Despite the precautionary, measures the outlet did not survive the game unscathed. Damage included the ‘W’ being ripped off the betting shop’s signage, see below. [Contains violence: viewer discretion advised.]
Two hours after the ball was thrown into the baying mob from the balcony of the Atherstone Conservative Club, a tradition that signifies the commencement of the game, not one but three local men emerged victorious. They were friends who had been desperately clinging to the ball when the claxon sounded.
One of the three, Kieran Marshall, told local regional newspaper The Birmingham Mail that he had dreamed of the moment since childhood.
The first contest, 824 years ago, took place between teams from Warwickshire and neighboring Leicestershire, using a bag of gold as a football.

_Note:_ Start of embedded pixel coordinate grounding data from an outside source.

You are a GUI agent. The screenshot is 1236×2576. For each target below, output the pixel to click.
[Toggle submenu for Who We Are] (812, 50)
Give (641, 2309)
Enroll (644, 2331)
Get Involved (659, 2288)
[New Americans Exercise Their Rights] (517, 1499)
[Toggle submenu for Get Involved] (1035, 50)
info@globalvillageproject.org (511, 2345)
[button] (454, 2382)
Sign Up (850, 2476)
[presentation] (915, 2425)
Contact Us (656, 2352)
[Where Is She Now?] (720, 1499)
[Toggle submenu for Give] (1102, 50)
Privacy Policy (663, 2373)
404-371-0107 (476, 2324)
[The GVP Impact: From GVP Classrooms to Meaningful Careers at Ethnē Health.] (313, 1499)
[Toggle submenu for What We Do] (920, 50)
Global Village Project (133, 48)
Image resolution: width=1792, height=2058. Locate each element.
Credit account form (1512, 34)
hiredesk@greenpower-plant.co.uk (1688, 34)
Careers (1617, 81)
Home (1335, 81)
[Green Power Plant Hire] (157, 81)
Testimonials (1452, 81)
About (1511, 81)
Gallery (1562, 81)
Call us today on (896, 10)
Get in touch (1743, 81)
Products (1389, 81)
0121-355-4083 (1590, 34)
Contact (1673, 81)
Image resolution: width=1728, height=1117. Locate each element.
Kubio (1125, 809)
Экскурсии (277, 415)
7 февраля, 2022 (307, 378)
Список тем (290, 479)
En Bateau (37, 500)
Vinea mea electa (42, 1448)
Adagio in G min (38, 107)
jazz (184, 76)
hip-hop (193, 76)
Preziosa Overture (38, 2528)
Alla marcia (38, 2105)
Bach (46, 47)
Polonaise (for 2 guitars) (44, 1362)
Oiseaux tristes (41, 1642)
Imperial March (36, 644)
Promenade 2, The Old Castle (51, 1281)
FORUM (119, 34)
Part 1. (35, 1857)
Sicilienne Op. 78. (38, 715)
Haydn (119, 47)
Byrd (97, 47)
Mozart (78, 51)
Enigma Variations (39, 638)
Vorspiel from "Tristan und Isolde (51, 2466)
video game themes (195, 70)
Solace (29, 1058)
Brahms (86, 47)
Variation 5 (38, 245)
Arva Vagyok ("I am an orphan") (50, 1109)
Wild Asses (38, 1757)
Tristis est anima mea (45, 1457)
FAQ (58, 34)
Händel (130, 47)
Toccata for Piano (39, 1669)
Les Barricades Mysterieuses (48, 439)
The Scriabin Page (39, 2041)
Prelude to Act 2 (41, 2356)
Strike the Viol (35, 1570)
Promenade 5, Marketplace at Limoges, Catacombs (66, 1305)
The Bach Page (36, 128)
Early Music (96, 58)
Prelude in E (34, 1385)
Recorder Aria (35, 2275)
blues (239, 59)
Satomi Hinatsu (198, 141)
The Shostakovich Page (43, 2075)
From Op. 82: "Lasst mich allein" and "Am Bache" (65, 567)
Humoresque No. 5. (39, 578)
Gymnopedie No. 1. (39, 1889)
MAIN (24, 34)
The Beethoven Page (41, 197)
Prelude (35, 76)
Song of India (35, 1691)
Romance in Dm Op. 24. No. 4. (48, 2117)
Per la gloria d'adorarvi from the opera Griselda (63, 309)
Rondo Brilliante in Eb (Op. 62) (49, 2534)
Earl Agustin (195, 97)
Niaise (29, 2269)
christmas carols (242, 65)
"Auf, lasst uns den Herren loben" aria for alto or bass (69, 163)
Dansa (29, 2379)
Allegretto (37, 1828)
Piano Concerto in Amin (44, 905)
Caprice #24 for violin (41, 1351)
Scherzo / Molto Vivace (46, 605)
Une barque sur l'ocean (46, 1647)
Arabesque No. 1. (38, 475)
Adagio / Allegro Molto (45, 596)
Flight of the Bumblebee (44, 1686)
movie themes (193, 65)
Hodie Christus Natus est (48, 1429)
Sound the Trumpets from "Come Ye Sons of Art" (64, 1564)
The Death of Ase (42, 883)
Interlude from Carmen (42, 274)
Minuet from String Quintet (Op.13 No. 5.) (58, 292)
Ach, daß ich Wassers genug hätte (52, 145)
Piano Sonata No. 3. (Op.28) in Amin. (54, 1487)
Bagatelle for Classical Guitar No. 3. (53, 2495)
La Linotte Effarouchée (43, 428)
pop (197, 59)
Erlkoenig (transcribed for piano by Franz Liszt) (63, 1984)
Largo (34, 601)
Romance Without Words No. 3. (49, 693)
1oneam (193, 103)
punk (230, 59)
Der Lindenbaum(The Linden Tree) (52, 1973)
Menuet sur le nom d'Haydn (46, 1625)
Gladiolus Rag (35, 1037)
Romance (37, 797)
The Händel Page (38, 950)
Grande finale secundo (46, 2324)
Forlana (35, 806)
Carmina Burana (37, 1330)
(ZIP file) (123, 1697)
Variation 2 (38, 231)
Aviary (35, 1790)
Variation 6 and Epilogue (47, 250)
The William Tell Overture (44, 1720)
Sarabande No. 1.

Violent “medieval football” was commonplace in towns and villages in Britain before the 19th century and was the forerunner of soccer and rugby, from which gridiron evolved. The games were prohibited by the Highway Act in 1835 but survived in several small pockets across the country.
Various attempts to ban the Atherstone game for its violent nature over the years have been resisted by town councilors.